The crack time estimate assumes an attacker with access to a high-end GPU cluster performing ten billion guesses per second. Real-world attacks against properly hashed passwords (bcrypt, scrypt, Argon2) would be orders of magnitude slower, making the estimate conservative.

Best Practices for Password Management

Generating a strong password is only the first step. Store it in a reputable password manager rather than writing it down or saving it in a browser’s built-in storage. Use a unique password for every account so that a breach at one service does not compromise others. Enable two-factor authentication wherever possible as an additional layer of protection.

Never share passwords through email, chat messages, or documents. If you must share a credential with a colleague, use your password manager’s secure sharing feature or a one-time secret link service. Rotate passwords for critical accounts periodically, especially after a known breach affecting a service you use.
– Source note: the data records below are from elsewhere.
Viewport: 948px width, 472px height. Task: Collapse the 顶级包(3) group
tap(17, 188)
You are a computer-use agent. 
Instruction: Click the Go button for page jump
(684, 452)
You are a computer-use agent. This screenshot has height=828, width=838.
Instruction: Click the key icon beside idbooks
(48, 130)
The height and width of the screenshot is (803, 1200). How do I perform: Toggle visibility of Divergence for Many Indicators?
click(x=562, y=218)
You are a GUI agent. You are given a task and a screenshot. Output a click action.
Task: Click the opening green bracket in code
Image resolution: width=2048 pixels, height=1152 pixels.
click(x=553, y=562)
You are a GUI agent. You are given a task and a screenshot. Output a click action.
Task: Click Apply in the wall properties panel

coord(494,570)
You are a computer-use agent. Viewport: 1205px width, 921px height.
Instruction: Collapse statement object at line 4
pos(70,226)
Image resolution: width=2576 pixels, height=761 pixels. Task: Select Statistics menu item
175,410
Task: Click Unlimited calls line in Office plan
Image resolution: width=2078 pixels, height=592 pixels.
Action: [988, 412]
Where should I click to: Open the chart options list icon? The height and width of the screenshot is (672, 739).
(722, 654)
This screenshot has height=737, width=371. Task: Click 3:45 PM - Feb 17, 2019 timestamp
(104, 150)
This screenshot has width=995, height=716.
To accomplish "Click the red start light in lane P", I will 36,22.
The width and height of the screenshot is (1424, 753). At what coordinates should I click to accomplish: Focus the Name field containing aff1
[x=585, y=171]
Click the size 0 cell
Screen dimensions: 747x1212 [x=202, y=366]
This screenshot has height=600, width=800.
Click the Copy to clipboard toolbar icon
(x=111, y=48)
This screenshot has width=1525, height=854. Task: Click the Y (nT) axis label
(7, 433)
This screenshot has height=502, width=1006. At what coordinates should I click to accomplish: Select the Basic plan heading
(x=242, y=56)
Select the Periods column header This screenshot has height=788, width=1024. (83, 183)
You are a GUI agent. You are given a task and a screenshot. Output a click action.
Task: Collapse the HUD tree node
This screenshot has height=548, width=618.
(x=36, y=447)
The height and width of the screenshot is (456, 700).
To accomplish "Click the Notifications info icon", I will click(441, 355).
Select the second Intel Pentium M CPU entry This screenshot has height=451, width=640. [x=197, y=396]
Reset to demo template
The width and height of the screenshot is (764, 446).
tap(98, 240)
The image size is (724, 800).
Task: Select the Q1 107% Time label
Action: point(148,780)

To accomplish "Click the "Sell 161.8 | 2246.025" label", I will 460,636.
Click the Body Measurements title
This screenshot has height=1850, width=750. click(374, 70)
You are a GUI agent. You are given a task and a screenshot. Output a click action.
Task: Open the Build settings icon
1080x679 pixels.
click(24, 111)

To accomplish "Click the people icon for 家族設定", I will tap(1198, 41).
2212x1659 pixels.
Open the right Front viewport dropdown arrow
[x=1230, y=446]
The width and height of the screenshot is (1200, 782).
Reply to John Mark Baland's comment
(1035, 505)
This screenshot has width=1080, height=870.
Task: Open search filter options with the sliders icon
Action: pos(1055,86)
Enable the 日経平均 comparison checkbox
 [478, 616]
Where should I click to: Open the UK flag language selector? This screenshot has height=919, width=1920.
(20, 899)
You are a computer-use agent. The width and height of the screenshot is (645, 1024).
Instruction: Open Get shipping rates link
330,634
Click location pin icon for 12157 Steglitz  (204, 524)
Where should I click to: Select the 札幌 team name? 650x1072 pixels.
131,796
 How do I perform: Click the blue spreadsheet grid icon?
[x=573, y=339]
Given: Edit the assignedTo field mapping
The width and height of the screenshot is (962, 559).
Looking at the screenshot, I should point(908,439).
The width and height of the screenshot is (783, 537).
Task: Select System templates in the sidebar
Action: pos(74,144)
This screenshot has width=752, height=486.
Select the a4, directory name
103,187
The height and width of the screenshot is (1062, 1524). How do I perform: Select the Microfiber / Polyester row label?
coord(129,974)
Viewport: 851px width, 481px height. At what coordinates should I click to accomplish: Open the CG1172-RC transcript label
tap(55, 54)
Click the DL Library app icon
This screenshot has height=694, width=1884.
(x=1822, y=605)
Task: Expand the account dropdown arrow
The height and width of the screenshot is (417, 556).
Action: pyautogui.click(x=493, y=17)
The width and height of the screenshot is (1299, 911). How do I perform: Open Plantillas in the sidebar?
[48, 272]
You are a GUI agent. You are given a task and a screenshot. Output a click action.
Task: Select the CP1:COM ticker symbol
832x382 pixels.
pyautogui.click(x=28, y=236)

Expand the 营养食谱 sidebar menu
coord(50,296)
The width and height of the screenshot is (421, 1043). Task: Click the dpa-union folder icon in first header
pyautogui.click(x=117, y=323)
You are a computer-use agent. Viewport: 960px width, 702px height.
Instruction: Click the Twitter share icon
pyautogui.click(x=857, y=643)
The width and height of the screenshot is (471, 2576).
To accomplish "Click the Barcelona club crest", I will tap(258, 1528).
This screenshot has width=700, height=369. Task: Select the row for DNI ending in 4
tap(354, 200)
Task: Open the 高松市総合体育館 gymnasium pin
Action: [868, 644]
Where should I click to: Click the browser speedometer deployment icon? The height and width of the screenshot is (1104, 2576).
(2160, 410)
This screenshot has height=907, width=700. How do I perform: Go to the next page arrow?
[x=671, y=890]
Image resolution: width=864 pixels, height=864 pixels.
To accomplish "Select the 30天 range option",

Frequently Asked Questions

Are the passwords generated securely?

Yes. Passwords are generated using the Web Crypto API (crypto.getRandomValues), which provides cryptographically strong random values. Everything runs locally in your browser — no passwords are ever sent to a server.

How strong should my password be?

We recommend at least 16 characters with a mix of uppercase, lowercase, numbers, and symbols. This provides over 100 bits of entropy, making brute-force attacks practically impossible.